ComfyUI Quantization Integration Examples

This document provides ComfyUI integration patterns for quantization. These examples show how the quantization implementations in this workspace integrate with ComfyUI's inference runtime.

Related files in this workspace:

quant_ops.py - Layout system matching ComfyUI's QuantizedTensor interface
convert_to_quant.py - Generates ComfyUI-compatible quantized models
MANUAL.md - Complete usage guide

How This Workspace Fits with ComfyUI

Development: This workspace develops quantization methods (INT8 algorithms, learned rounding)
Output: Generates .safetensors files with .comfy_quant metadata compatible with ComfyUI
Runtime: ComfyUI loads these models using its quant_ops.py (mirrored in this workspace)
Testing: Load quantized models in ComfyUI to validate quality and performance

Compatibility: The QuantizedTensor and layout system in quant_ops.py matches ComfyUI's quantization interface.

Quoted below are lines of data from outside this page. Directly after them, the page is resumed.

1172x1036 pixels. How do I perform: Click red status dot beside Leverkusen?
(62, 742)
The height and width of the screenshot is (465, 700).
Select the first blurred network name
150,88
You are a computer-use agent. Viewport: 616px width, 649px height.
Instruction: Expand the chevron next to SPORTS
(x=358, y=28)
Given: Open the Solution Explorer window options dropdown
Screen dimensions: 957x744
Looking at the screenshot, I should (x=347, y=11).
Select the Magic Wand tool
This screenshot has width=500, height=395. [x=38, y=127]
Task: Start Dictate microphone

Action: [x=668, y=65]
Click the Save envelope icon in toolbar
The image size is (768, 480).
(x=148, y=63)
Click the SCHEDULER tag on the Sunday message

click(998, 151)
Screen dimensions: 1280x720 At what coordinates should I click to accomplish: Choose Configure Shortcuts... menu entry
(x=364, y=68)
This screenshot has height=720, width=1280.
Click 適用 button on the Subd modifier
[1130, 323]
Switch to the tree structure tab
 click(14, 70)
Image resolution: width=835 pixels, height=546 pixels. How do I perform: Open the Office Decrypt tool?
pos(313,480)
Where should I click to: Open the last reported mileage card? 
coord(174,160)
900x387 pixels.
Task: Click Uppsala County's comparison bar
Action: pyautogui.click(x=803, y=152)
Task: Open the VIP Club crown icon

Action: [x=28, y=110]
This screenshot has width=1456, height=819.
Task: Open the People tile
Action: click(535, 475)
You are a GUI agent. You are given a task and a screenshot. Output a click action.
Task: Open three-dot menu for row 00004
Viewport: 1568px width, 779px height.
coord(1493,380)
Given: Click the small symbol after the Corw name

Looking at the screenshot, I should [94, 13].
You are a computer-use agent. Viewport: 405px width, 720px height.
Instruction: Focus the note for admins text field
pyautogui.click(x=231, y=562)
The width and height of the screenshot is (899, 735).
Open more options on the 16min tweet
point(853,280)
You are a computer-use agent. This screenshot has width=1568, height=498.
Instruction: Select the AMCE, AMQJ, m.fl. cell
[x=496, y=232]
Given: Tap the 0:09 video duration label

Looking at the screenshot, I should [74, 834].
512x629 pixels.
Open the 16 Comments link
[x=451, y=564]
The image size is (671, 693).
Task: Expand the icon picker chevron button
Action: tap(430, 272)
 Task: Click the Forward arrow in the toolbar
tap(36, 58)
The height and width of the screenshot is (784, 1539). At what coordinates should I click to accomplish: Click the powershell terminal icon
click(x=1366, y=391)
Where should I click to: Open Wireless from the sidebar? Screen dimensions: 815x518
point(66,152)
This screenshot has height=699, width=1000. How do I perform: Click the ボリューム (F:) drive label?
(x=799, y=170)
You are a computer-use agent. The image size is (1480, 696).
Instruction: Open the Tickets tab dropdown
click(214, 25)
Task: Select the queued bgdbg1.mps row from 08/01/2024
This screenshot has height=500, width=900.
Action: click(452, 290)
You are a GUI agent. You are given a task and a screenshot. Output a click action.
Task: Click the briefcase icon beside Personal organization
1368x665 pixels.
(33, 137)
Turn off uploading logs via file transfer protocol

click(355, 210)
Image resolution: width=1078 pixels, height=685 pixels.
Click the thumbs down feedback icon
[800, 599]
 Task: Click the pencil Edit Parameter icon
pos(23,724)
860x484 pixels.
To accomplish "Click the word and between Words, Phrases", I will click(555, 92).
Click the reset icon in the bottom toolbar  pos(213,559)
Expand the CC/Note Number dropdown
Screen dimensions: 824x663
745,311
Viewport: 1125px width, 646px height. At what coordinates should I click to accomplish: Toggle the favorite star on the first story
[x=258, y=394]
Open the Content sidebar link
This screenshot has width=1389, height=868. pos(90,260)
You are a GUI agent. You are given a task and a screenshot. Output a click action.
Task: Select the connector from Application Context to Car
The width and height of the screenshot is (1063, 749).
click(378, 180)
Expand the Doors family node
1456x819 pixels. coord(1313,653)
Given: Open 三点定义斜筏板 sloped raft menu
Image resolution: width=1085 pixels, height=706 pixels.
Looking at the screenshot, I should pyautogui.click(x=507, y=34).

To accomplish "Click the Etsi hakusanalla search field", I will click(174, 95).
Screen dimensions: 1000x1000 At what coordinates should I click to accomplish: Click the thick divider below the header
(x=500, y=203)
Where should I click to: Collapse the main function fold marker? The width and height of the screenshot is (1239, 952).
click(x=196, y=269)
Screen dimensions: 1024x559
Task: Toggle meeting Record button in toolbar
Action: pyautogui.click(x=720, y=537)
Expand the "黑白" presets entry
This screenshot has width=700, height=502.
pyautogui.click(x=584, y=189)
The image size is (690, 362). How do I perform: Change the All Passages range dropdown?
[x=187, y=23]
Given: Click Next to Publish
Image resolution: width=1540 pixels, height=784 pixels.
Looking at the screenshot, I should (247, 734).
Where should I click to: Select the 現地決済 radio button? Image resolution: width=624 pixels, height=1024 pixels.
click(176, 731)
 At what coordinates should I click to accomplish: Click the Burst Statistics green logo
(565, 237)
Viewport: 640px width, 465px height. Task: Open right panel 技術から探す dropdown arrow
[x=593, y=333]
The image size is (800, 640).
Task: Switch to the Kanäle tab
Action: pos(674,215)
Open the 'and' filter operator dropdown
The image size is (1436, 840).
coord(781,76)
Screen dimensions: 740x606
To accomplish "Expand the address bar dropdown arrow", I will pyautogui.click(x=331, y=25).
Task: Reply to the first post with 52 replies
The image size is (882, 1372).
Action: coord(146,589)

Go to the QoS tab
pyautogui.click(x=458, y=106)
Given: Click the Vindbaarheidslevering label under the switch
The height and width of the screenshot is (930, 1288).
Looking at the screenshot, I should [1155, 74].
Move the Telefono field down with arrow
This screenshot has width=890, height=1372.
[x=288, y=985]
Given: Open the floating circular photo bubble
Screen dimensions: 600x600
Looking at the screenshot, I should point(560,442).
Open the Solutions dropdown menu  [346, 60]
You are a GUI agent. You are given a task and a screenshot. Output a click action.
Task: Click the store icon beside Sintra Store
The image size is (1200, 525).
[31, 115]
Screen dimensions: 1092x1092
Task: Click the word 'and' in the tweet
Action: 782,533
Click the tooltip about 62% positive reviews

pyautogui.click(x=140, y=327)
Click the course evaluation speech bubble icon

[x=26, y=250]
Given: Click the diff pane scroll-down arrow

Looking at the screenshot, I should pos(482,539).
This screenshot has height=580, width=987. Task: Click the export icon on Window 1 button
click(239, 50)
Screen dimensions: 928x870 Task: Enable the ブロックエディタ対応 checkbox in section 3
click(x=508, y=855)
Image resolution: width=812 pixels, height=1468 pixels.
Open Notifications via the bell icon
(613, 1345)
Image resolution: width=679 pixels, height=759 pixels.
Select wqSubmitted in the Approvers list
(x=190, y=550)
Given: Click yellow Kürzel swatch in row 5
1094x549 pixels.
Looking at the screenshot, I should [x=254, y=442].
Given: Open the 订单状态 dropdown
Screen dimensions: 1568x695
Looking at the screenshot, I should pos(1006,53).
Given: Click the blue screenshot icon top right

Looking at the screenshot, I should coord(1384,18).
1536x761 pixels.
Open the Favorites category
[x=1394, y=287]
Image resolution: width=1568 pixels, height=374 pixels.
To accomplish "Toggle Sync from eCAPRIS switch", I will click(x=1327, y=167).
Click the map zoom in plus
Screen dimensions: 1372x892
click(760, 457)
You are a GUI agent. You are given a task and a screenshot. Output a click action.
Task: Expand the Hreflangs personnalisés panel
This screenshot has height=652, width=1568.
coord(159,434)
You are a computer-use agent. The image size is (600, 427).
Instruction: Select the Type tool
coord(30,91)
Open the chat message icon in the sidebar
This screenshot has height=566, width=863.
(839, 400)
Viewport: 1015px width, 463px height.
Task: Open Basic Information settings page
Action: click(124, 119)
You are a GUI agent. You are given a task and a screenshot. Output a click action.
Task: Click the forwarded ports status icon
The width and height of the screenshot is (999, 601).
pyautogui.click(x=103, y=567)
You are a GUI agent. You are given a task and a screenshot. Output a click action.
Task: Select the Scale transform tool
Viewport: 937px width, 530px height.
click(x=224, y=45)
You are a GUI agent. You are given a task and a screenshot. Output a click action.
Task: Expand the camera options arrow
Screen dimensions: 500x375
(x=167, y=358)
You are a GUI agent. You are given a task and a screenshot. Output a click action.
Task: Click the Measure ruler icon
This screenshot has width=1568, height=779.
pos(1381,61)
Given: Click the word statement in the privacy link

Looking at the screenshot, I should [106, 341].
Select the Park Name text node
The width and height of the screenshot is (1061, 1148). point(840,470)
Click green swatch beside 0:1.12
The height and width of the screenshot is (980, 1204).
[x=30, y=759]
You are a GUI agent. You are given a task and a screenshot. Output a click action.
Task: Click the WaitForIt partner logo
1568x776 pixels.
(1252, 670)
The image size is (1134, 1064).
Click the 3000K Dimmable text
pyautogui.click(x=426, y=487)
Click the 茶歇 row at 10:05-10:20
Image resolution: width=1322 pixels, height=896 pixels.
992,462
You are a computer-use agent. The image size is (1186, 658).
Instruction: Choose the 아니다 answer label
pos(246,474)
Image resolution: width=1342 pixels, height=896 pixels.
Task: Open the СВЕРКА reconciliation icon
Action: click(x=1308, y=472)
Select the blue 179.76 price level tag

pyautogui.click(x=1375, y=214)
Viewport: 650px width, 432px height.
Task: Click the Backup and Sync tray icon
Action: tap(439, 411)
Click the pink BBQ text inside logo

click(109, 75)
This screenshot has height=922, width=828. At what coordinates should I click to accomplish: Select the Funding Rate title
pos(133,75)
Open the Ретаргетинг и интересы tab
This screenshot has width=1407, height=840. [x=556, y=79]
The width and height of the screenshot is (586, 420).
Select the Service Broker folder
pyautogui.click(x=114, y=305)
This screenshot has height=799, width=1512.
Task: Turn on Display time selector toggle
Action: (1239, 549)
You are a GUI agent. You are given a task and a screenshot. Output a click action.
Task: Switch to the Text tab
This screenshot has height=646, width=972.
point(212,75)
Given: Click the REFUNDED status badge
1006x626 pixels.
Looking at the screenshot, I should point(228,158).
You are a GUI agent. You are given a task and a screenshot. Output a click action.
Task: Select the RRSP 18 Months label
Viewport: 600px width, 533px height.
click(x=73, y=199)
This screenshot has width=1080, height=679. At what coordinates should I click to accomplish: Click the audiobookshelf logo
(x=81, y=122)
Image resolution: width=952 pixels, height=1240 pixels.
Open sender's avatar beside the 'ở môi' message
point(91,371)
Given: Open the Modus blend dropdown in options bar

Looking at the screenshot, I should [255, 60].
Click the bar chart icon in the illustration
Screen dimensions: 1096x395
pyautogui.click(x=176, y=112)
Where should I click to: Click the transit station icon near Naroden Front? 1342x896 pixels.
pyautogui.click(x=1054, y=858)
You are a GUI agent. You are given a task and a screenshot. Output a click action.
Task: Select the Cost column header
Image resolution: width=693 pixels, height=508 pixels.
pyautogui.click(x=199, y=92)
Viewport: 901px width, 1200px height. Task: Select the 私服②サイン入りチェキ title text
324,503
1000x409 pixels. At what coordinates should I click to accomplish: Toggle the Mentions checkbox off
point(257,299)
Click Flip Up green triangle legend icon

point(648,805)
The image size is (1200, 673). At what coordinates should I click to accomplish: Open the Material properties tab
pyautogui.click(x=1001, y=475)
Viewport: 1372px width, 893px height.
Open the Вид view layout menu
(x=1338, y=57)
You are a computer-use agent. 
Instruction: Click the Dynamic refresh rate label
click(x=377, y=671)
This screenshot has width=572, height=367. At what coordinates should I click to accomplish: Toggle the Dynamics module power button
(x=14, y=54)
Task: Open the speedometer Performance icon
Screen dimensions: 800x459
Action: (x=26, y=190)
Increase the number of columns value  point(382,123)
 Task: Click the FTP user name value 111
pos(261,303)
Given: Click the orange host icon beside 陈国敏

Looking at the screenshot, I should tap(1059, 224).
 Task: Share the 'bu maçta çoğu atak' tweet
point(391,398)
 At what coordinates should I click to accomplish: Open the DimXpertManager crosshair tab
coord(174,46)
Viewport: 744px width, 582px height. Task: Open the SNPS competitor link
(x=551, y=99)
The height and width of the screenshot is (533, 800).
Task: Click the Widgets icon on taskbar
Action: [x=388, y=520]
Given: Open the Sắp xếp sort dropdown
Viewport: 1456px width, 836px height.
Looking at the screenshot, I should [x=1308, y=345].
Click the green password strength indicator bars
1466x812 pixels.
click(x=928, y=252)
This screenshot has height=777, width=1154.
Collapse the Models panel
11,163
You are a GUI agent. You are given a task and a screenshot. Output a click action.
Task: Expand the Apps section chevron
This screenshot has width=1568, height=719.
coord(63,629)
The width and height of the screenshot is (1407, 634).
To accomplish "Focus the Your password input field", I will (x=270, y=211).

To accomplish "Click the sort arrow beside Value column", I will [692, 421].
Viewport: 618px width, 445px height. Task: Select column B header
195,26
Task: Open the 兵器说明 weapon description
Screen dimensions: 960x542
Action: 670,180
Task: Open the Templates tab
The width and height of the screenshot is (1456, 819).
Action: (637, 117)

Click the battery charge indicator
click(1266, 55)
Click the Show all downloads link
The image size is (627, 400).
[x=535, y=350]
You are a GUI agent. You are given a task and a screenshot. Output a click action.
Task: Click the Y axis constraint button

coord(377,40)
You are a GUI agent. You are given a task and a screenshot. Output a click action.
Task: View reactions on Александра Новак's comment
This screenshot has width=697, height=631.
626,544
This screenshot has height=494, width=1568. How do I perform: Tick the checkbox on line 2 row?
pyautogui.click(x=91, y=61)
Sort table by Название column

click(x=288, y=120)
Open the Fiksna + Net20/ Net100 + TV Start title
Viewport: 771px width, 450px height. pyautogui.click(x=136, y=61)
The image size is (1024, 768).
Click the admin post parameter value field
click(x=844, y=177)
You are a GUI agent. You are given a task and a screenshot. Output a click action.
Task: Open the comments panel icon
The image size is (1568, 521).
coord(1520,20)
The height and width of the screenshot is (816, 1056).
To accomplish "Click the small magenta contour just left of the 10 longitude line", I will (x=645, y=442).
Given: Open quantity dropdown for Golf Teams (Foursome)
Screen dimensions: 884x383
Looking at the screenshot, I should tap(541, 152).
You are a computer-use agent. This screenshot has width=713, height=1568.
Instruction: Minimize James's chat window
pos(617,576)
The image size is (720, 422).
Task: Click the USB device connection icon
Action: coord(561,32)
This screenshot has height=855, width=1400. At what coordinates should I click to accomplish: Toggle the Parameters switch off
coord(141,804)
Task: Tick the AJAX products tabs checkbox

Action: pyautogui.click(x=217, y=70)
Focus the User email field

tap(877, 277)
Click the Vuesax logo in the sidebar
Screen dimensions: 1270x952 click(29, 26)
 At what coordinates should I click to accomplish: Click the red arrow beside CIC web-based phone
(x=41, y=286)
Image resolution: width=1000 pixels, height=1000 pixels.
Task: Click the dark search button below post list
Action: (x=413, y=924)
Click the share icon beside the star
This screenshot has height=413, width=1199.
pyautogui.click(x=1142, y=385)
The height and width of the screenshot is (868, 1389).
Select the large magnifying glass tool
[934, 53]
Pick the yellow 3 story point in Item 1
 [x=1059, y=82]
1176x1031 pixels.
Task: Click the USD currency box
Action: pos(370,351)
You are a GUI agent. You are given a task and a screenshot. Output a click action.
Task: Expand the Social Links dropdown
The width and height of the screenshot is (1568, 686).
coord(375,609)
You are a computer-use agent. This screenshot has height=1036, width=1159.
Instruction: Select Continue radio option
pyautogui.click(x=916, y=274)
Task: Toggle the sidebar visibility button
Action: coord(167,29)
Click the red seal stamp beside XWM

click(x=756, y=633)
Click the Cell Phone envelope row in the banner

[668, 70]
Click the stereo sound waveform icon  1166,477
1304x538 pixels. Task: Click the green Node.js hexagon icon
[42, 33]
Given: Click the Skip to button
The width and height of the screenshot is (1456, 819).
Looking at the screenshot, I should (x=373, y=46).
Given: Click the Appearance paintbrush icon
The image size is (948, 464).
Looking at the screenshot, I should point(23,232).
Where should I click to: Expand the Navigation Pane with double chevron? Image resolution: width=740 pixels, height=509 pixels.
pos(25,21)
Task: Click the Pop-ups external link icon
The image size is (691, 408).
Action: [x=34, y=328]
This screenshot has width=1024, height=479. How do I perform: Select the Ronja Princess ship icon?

[TAG:quant:quantized-tensor]

QuantizedTensor class structure:

from convert_to_quant.comfy.quant_ops import QuantizedTensor

class QuantizedTensor(torch.Tensor):
    _qdata: torch.Tensor      # Quantized data storage
    _layout_type: str         # Layout identifier (e.g., "TensorCoreFP8Layout")
    _layout_params: dict      # Scale, orig_dtype, etc.
    
    @classmethod
    def from_float(cls, tensor, layout_type, **kwargs):
        """Create quantized tensor from float tensor."""
        pass
    
    def dequantize(self):
        """Convert back to original dtype."""
        pass

[TAG:quant:custom-layout]

Creating custom quantization layouts:

from convert_to_quant.comfy.quant_ops import QuantizedLayout, register_layout_op
import torch

class MyCustomLayout(QuantizedLayout):
    """Custom quantization layout for specific use case."""
    
    @classmethod
    def quantize(cls, tensor, scale=None, dtype=torch.int8, **kwargs):
        """
        Quantize a float tensor.
        
        Args:
            tensor: Input float tensor
            scale: Quantization scale (computed if None)
            dtype: Target quantized dtype
            
        Returns:
            Tuple of (quantized_data, layout_params_dict)
        """
        if scale is None:
            scale = tensor.abs().max() / 127
        
        qdata = (tensor / scale).round().clamp(-128, 127).to(dtype)
        layout_params = {
            "scale": scale,
            "orig_dtype": tensor.dtype,
        }
        return qdata, layout_params
    
    @staticmethod
    def dequantize(qdata, scale, orig_dtype, **kwargs):
        """Dequantize back to original dtype."""
        return qdata.to(orig_dtype) * scale


# Register custom operation handler for your layout
@register_layout_op(torch.ops.aten.linear.default, "MyCustomLayout")
def my_custom_linear(func, args, kwargs):
    """
    Custom linear operation for MyCustomLayout tensors.
    
    Args:
        func: Original torch function
        args: Positional arguments (input, weight, bias)
        kwargs: Keyword arguments
    """
    input_tensor, weight, bias = args[0], args[1], args[2] if len(args) > 2 else None
    
    # Dequantize weight if needed
    if isinstance(weight, QuantizedTensor):
        weight = weight.dequantize()
    
    # Perform operation
    return torch.nn.functional.linear(input_tensor, weight, bias)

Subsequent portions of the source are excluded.